The destination address of the packet is composed of 64 bits as shown in FIG. 2. The destination address area includes a 4-bit address type area indicating whether the packet is a single address packet or a group address to be delivered to a plurality of destinations. It consists of an E.164 address range defined by the International Telecommunication Union (ITU) of up to 15 digits, a combination of four bit combination units, each digit of which is between 0-9. It should only have a value of.

If the E.164 address value is less than 15 digits, fill in from the front and all the bits in the unused area at the back fill each digit with "1111" in hexadecimal "F".

The E.164 address is composed of a country code specifying a country, a region code specifying a region, and a subscriber number as shown in FIG. 2, and the country code and region code may be omitted.

The connectionless server 20 should be able to deliver packets entered with these destination address values to the appropriate destination.

In the conventional technology of processing the routing in the connectionless server 20, the address values of all subscribers receiving the connectionless service to all the connectionless servers and the virtual connection number destined for the destination are stored in the routing table, and the packet is disconnected.

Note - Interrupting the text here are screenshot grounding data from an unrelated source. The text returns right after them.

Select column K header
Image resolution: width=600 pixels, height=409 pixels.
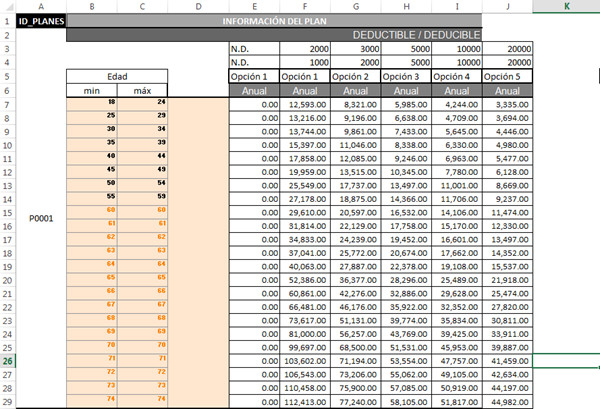coord(566,6)
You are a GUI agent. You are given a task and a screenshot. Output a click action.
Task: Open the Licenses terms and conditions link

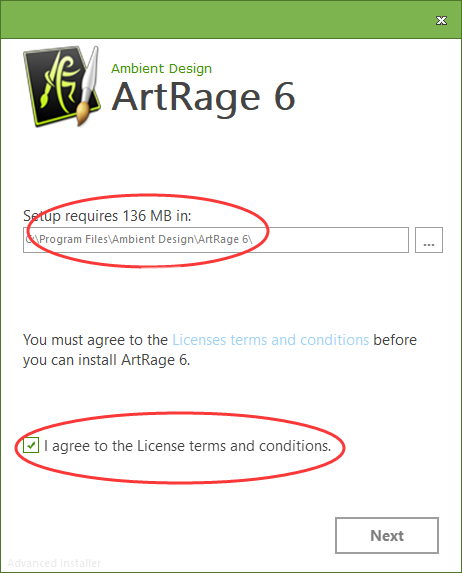click(270, 340)
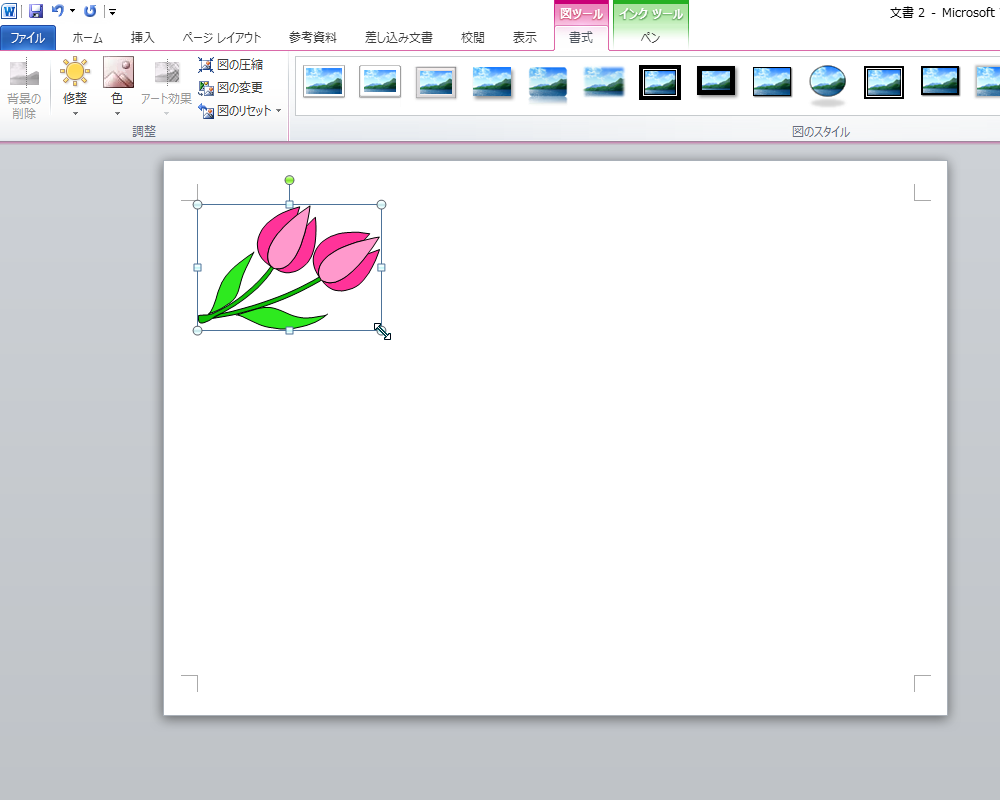
Task: Expand the 図のリセット dropdown arrow
Action: [x=278, y=111]
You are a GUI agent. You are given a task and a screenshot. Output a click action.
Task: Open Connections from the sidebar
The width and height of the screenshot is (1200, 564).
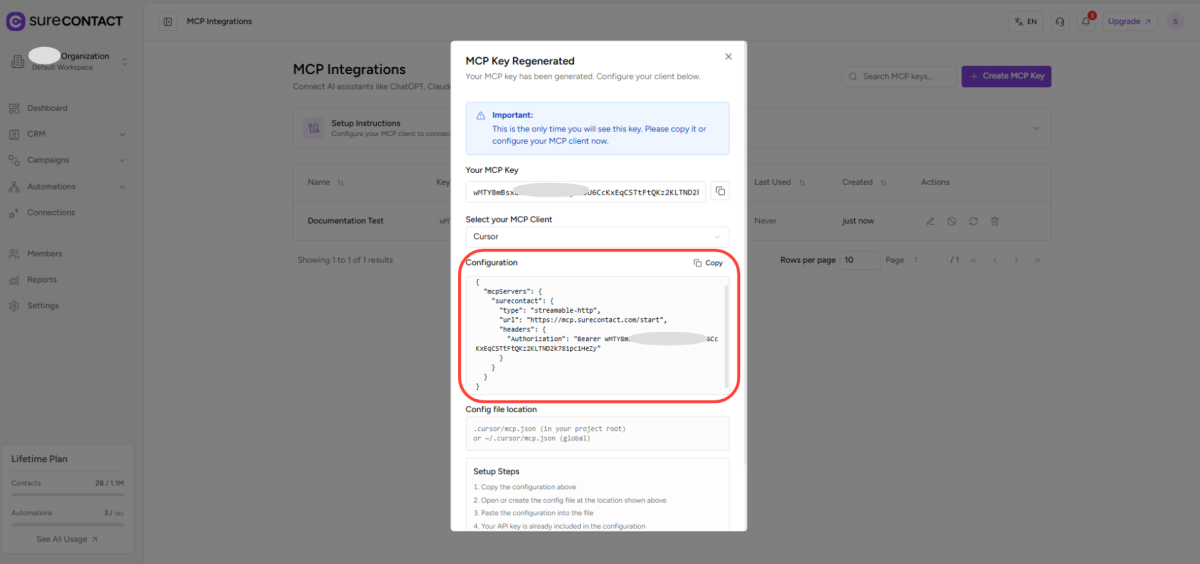point(50,213)
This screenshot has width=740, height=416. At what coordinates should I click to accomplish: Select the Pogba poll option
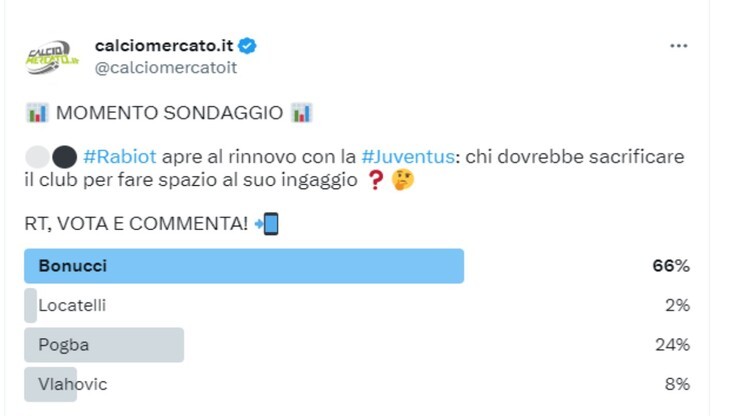click(64, 345)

When entered into the connected server, the entire destination address value of the packet was retrieved from the routing table and delivered to the destination according to the search result.

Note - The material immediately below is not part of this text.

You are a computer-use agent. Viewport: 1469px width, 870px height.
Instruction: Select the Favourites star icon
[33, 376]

This method works well when there are a small number of connectionless service subscribers, but if you have a large number of subscribers, each connectionless server must have a very large table, which makes it difficult to quickly retrieve the destination address from the routing table each time a message arrives. In addition, since a complex search algorithm must be applied for a high speed search, there is a problem in that it is difficult to implement in hardware and has a limitation in speed.

In addition, in a network composed of a plurality of connectionless servers, when a subscriber is added or deleted, the routing table of all connectionless servers must be changed.

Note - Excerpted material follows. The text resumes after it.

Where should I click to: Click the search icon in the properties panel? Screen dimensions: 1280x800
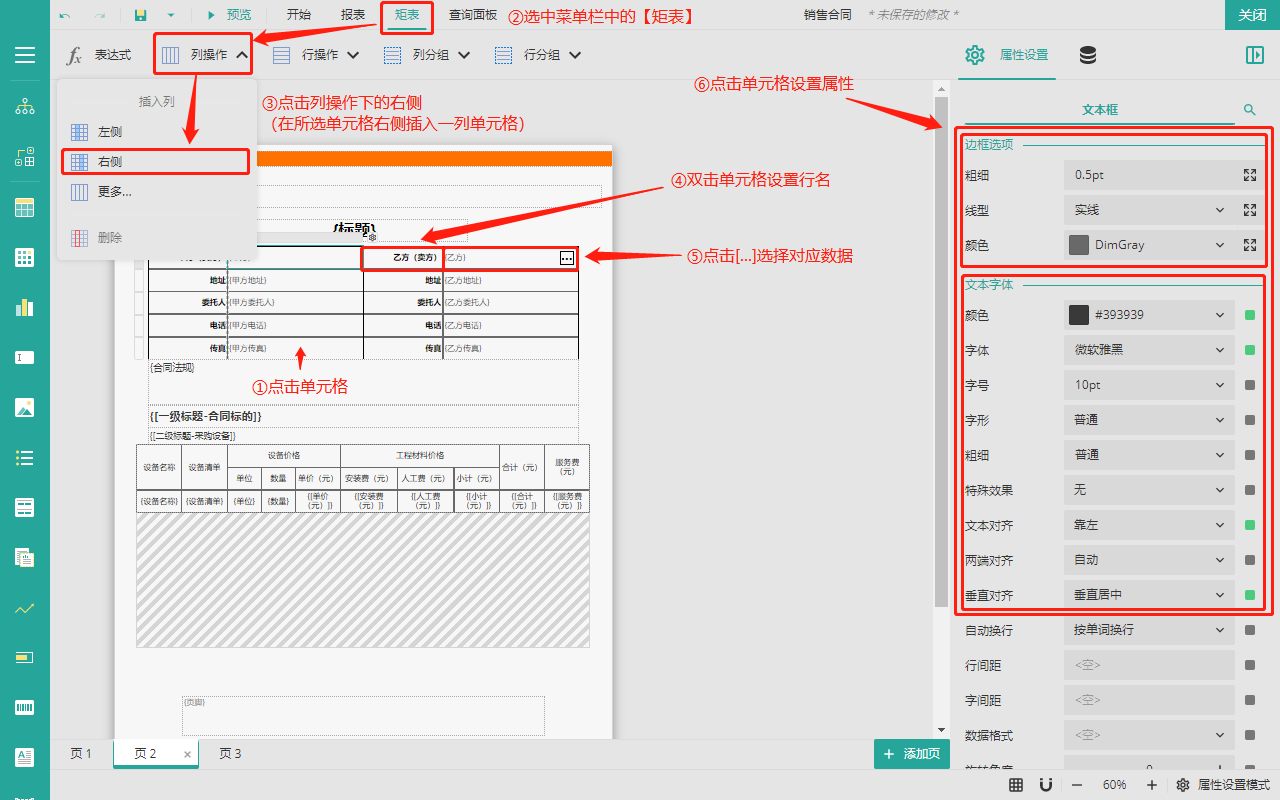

In another conventional technique, the destination address of a packet input to the connectionless server 20 is divided into a prefix and a subscriber identifier as shown in FIG. 3, and the prefix and the subscriber identifier are first searched for the prefix and the packet is searched. The connectionless server to be delivered is determined, and the final subscriber is determined using the subscriber number when the destination is a subscriber belonging to the connectionless server.

This decision is made by using the fixed length in front of the destination address area of the 64 bit of the input packet as the prefix and the remaining fixed length as the subscriber identifier, so that the prefix can be easily extracted and retrieved and processed by hardware.

However, since connectionless data service subscribers must be assigned the same prefix value, they must have their own address allocation scheme for connectionless data service.

Since the connectionless data network is a virtual network superimposed on the ATM network, it is preferable to use the addressing system of the ATM network as the address assigned to the subscriber of the connectionless service.

In this case, since the connectionless subscribers will have prefixes of various lengths according to the address allocation scheme of the ATM network, the prior art cannot be applied.

Another conventional technique is to search for and process a fixed value of a prefix.

That is, if the area code of "2" appears in the destination address value configured as shown in FIG. 2, the remaining area is a subscriber number of 7 or 8 digits. If the area code of "412" appears, the remaining area is a 6 digit subscriber number. This means that the prefix can be searched according to the pre-assigned addressing system.

Since this prefix search must use search processing that is specific to the specific address system assigned to it, it cannot flexibly cope with changes in the address system and uses different address systems by country and by operator. There is a problem.

In order to solve the above problems, the present invention provides a packet header when a packet is input to a switch in a network consisting of a plurality of packet switches using an E.164 addressing system, for example, a connectionless server, an SMDS switch, and a packet switch in an ATM network. After extracting the prefix and the subscriber identifier from the destination address, the prefix is first searched in the routing table to determine whether the packet should be delivered to the terminal directly connected to the switch or to another packet switch. Direct output path information is searched for the packet to be delivered, and output path information is searched by the prefix search result and subscriber identifier for the packet to be delivered to the terminal directly connected to the switch. The number of items searched on the network When reduced by having a plurality of terminals, and also to simply configure a packet switch for, and can search the route information of a high speed by a hardware and an object thereof is to facilitate the construction of large-capacity packet switch.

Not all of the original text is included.